About this exercise →
Everything in the entries is to be written out exactly, except for the pictures.

*** Data for analysis ***

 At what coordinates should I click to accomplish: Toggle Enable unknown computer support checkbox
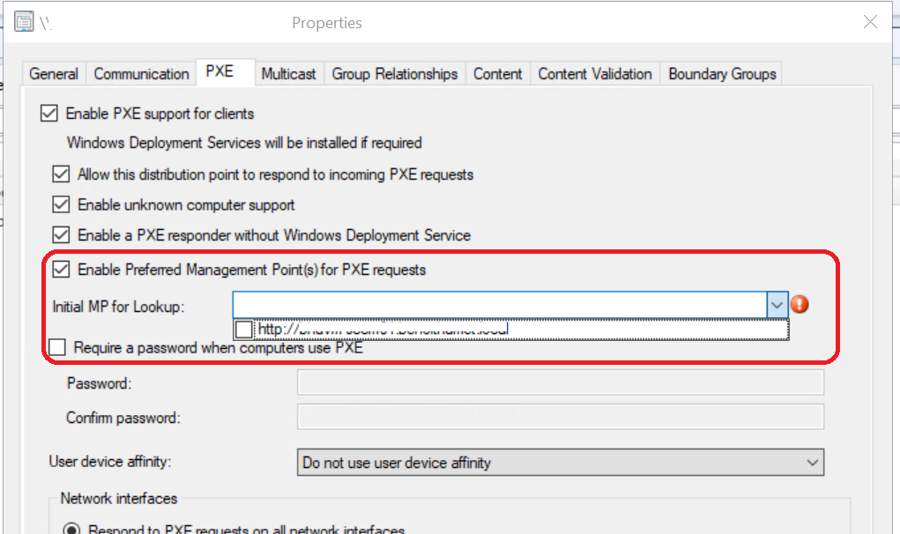pyautogui.click(x=61, y=205)
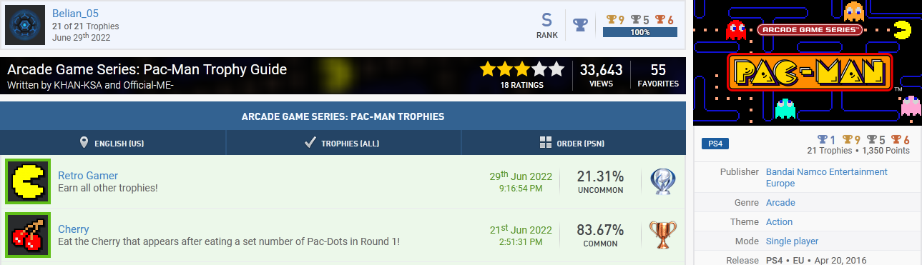Open the Trophies (All) filter dropdown

tap(343, 143)
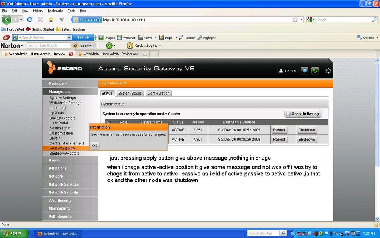
Task: Switch to the Configuration tab
Action: click(x=158, y=93)
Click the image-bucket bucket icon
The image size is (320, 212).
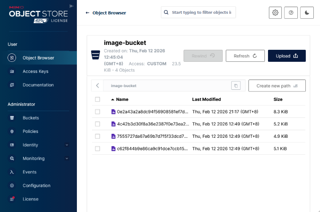(95, 55)
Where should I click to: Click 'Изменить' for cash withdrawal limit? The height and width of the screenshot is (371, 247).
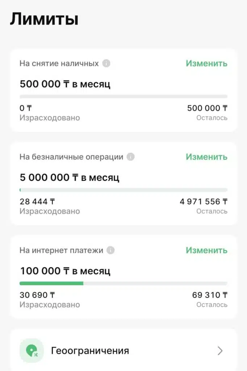206,63
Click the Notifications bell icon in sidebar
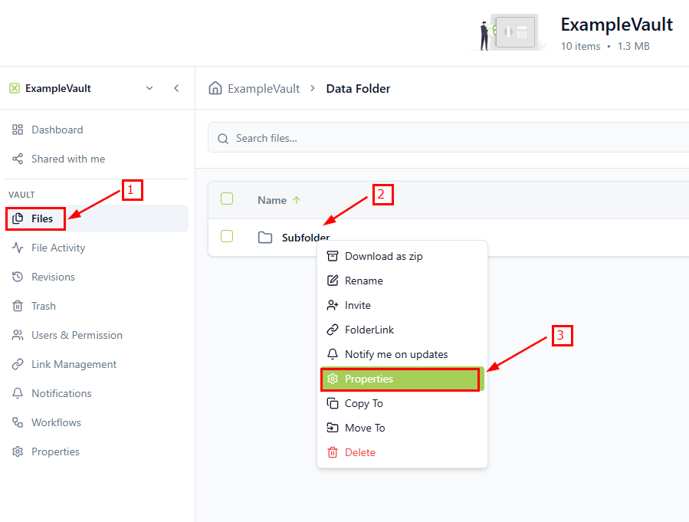689x522 pixels. point(18,394)
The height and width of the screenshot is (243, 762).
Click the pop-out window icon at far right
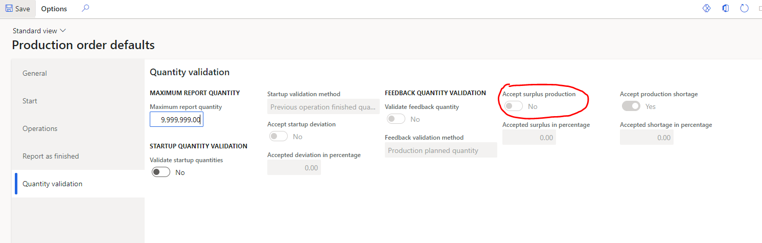pyautogui.click(x=759, y=8)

***

Expected output →
 At what coordinates should I click to accomplish: Toggle Enable unknown computer support checkbox
pyautogui.click(x=61, y=205)
Open the Trophies (All) filter dropdown

tap(343, 143)
Task: Switch to the Configuration tab
Action: click(x=158, y=93)
Click the image-bucket bucket icon
The image size is (320, 212).
(95, 55)
Where should I click to: Click 'Изменить' for cash withdrawal limit? The height and width of the screenshot is (371, 247).
206,63
Click the Notifications bell icon in sidebar
689x522 pixels. point(18,394)
The height and width of the screenshot is (243, 762).
Click the pop-out window icon at far right
pyautogui.click(x=759, y=8)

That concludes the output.